Inter-State cases before the European Court for Human Rights

According to article 33, the ECHR system also gives states the opportunity to bring to court another state. Compared to the individual complaints, it is unnecessary for the accusing state to make valid its own rights or those of its own national. Inter-State cases are only lodged very seldom, their political significance therefore is all the bigger.

Method of operation

The Court can determine its way of operation by itself, giving itself the «Rules of the Court». The European Court for Human Rights only provides the framework by defining the respective competencies of the different organisations (see above under «Composition»). Traditionally, the admissibility and the topical merit of a complaint are being decided on separately. Whereas a decision on both points used to be exception, since the ratification of the 14th Additional Protocol it is the rule, at least in mainstream legislation. Today, a panel of 3 judges can decide conclusively should their decision be unanimous. Should there be a disagreement, the case is passed on to the Small Chamber whose decision can then be appealed before the Great Chamber within a 3 months’ period of time. The Small Chamber can forward the case to the Great Chamber directly for decision, if the topic is of particular difficulty or a chance in jurisdiction is near. But the parties to the dispute can avoid this by first requesting a decision by the Small Chamber in order to being able to launch an appeal.

Implementation of verdicts by the Committee of Ministers

The ECtHR verdicts are legally binding, which means that they have to be respected and implemented by the states. But the European Court for Human Rights does not have a «European police force» at its disposal. The Committee of Ministers of the Council of Europe – a political instance – is responsible for the supervision of the implementation of the verdicts. During its quarterly meetings it discusses on the progress. The countries concerned have to give account on the implementation of the verdicts in so-called «action reports». If the Committee of Ministers is content with the progress, it issues a conclusive and final resolution. Should it not be pleased by the governments’ status, the Committee requests the state to live up to its requirements. In the 14th Additional Protocol, this relatively weak lever was enhanced in case of culpable negligence. But most states respect the verdicts – which are only very rarely openly criticised, mostly for internal reasons. Structural problems, too, can complicate the implementation of a verdict.

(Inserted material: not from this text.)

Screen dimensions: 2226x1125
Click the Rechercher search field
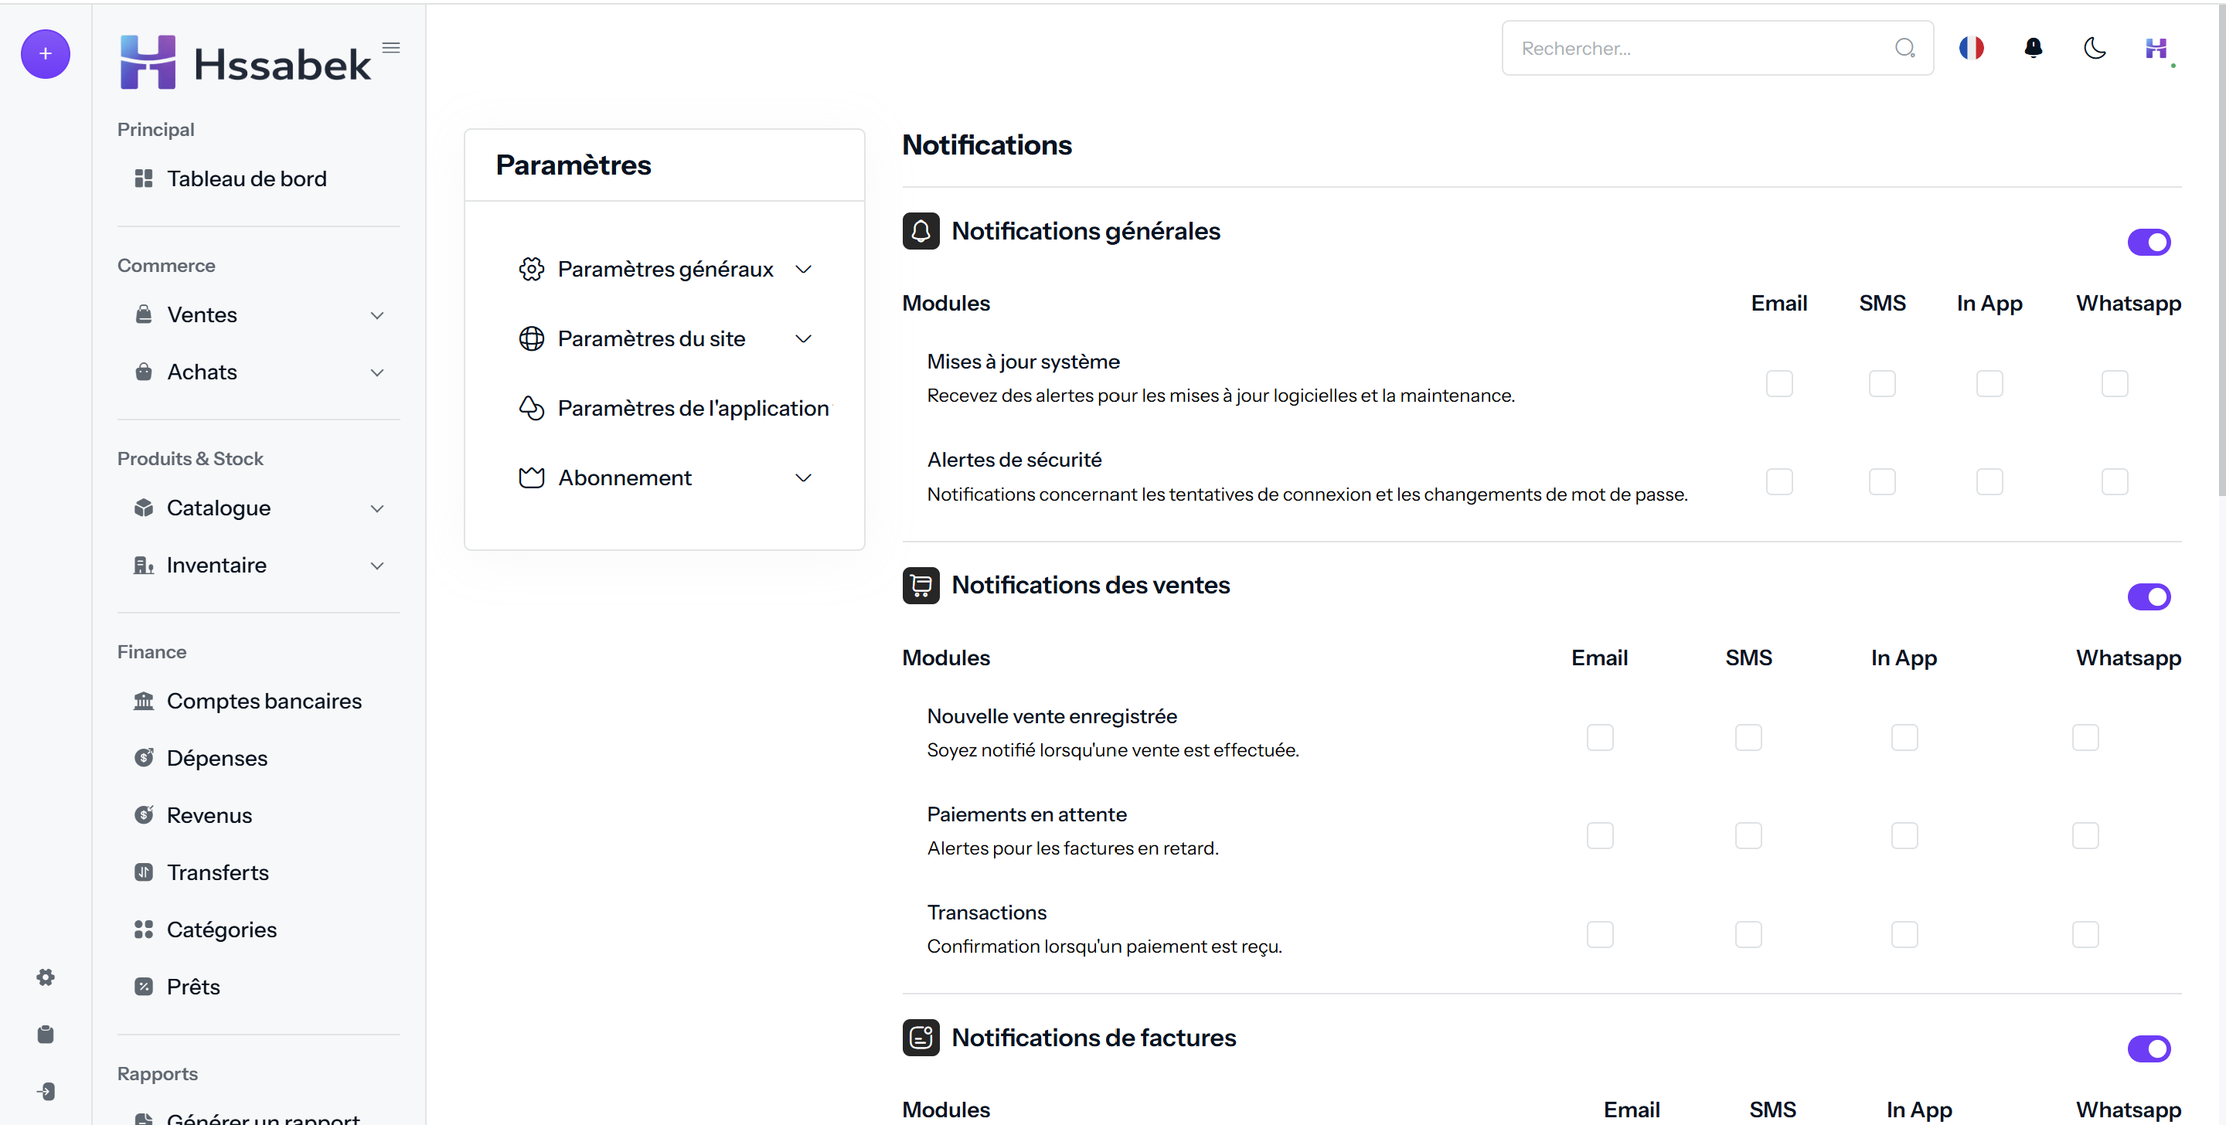click(x=1716, y=48)
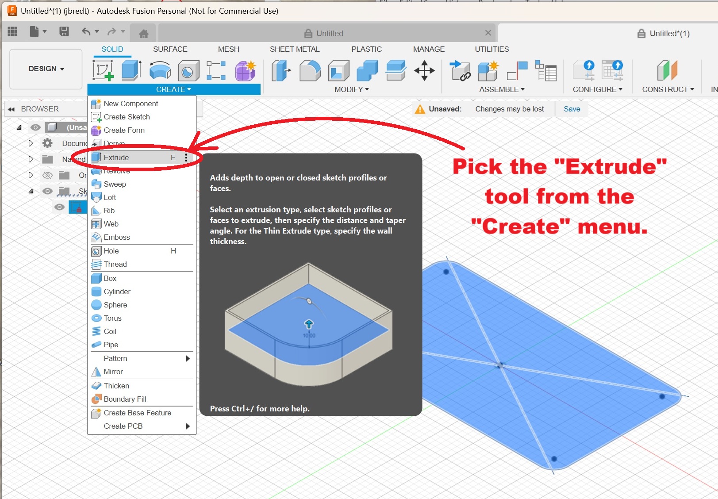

The work of the European Court for Human Rights has essentially contributed to the basic European democratic values, in which human rights and fundamental freedoms enjoy an important significance. It also resulted in a unification of legal standards for citizens. Many basic verdicts rendered against states have led to changes in legislation and in the handling of human rights by the member states.

ECHR overload

The European Court of Human Rights (ECHR) is criticised regularly for the great number of pending complaints. This enormity of open issues is due to an increase in complaints over the past years and the relatively limited amount of personal resources. Protocol No. 14 to the Convention for the Protection of Human Rights and Fundamental Freedoms, amending the control system of the Convention, became effective in 2010 and provides an efficient tool to reject inadmissible complaints. Because the entry into force of Protocol No. 14 was blocked by Russia for several years, the ECHR adjusted its own jurisdiction and developed new proceedings, for example the Pilot Judgement Procedure.